FIG. 9 demonstrates an exemplary embodiment of the system's operator dashboard (user interface). This embodiment of the interface displays the status information for deployed dispensing modules.

FIG. 10 is a flow diagram indicating an embodiment of the system work process for medication orders (1000). Orders are initially received (1001) to initiate one or more orders for medications. Those orders are optimized (1002) where a plurality of dispensing modules and the quantity of medication available within dispensing modules and their attached transport modules are assessed to be assigned for delivery. The software optimizes these assignments to minimize the need to refill dispensing modules and/or rearranging the attachment of modules. Once optimized, the system begins to assign dispensing modules (1003) as needed for dispensing. As the modules are prepared for delivery, the operator receives alerts through the system (1004) as to the status of each dispensing module. Data relating to the status of transport and dispensing modules are included in this information. Transport modules are arranged to be transported (1005) such that groups of medications going to the same destinations are kept together. Once a group of modules has been assigned and loaded, the system software indicates its readiness to be delivered (1006). The operator will then move any modules (1007) to the necessary group of modules, if necessary. Once assigned and loaded, the operator sends the robots/carts of grouped modules onto their delivery tasks (1008). The delivery route and schedule may be remotely adjusted through the system to account for medical needs or troubleshooting issues. At the delivery site, an operator would begin code scanning to identify and transport medications (1009). The modules would indicate when to remove from transport modules (1010). The modules would alert an operator and/or the system if the wrong medication is removed or a scheduled medication is not dispensed. A fulfilled order would then be registered as complete (1011).

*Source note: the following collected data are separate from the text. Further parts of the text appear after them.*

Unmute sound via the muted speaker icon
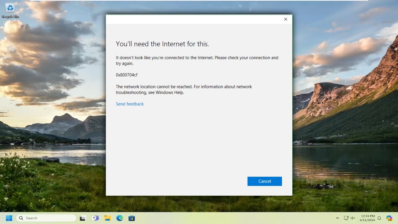This screenshot has height=224, width=398. coord(353,218)
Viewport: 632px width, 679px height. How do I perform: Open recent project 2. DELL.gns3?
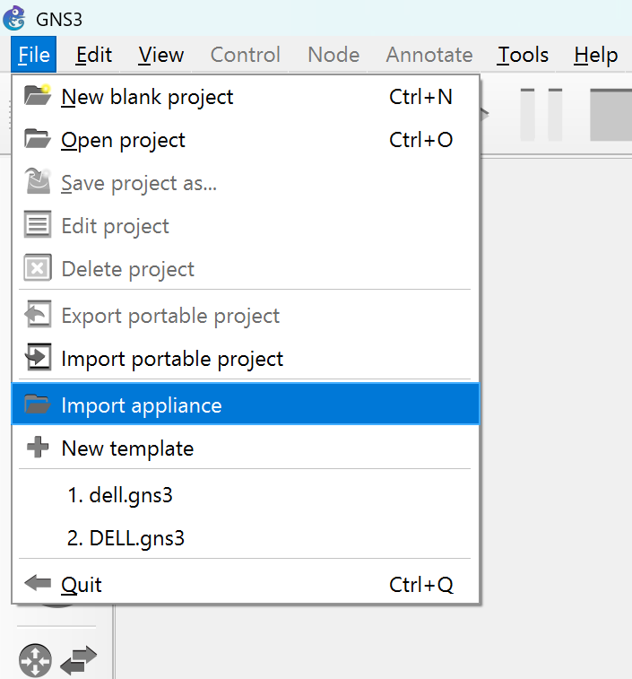coord(126,538)
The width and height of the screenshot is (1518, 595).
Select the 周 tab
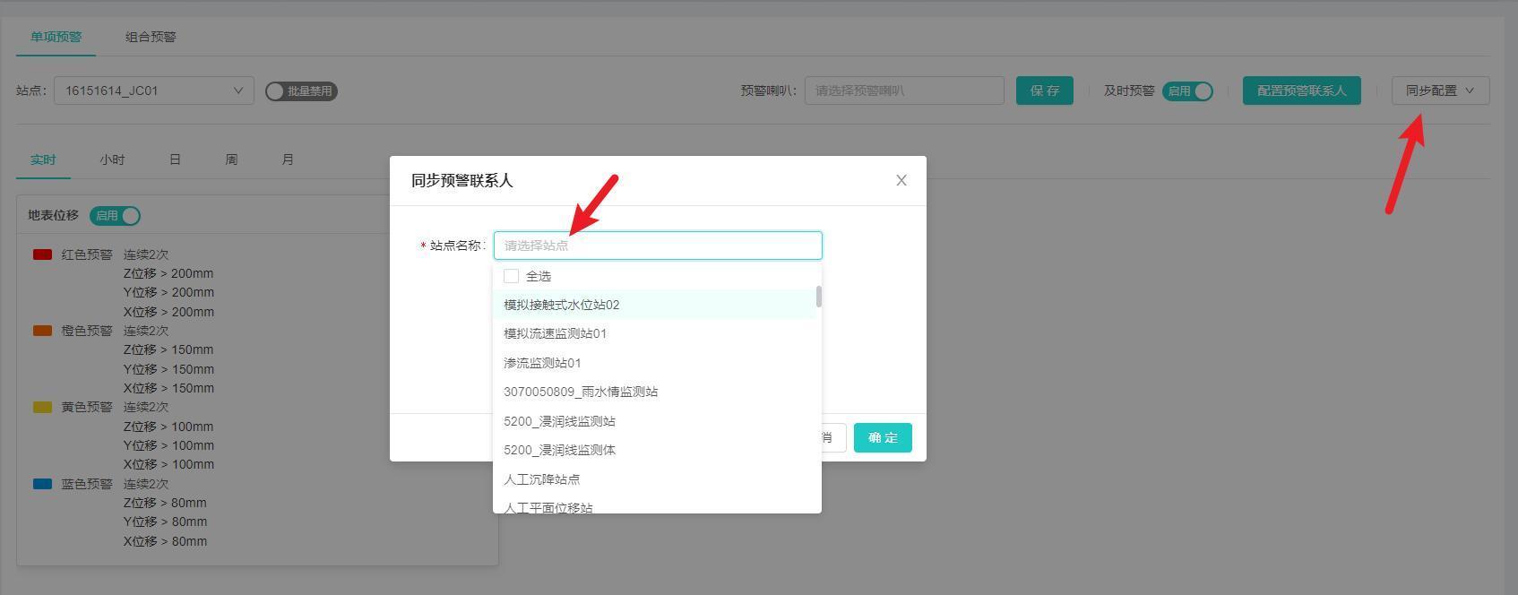(231, 160)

FIG. 11 presents a logic flow diagram for individual dispensing modules within an embodiment of the system (1100). This process begins when a dispensing module is assigned a delivery order (1101). The module checks whether it has the assigned medication and appropriate quantity (1102). If it does not, the module checks whether it is empty (1104). If it is not empty at this stage, the operator is alerted to remove the incorrect medication (1106) and detach any attached transport module (1107). Once empty, the operator installs the correct medication to the dispenser (1105). Once the module has the correct medication, it checks whether there is an attached transport module (1103). If it does not and/or after the correct medication is added to the dispenser, an empty transport module is attached to the dispenser (1108). The transport carts are then transported to their destination. At the delivery site, the module records the information of the medication being distributed, cuts the medication pouch from the medication strip, and dispenses the medication (1109). The module then indicates whether it has fulfilled all of its dispensing at the current destination (1110). If it has, then it would indicate for the operator to detach the transport module and attach it to the transport cart (1113). If there are medications that still need to be dispensed, the device would determine whether the transport module is full (1111). If it were, then the transport module would be replaced with an empty transport module (1114). If not, it would determine whether there is sufficient medication to dispense its next assigned order (1112). If there is insufficient medication present, it would return to the stage where an operator must add additional medication (1105). Otherwise, it would return to the stage where it dispenses medication (1108). This process would be repeated until a unit completes its delivery route.

Although the invention has been explained in relation to its preferred embodiment, it is to be understood that many other possible modifications and variations can be made without departing from the spirit and scope of the invention.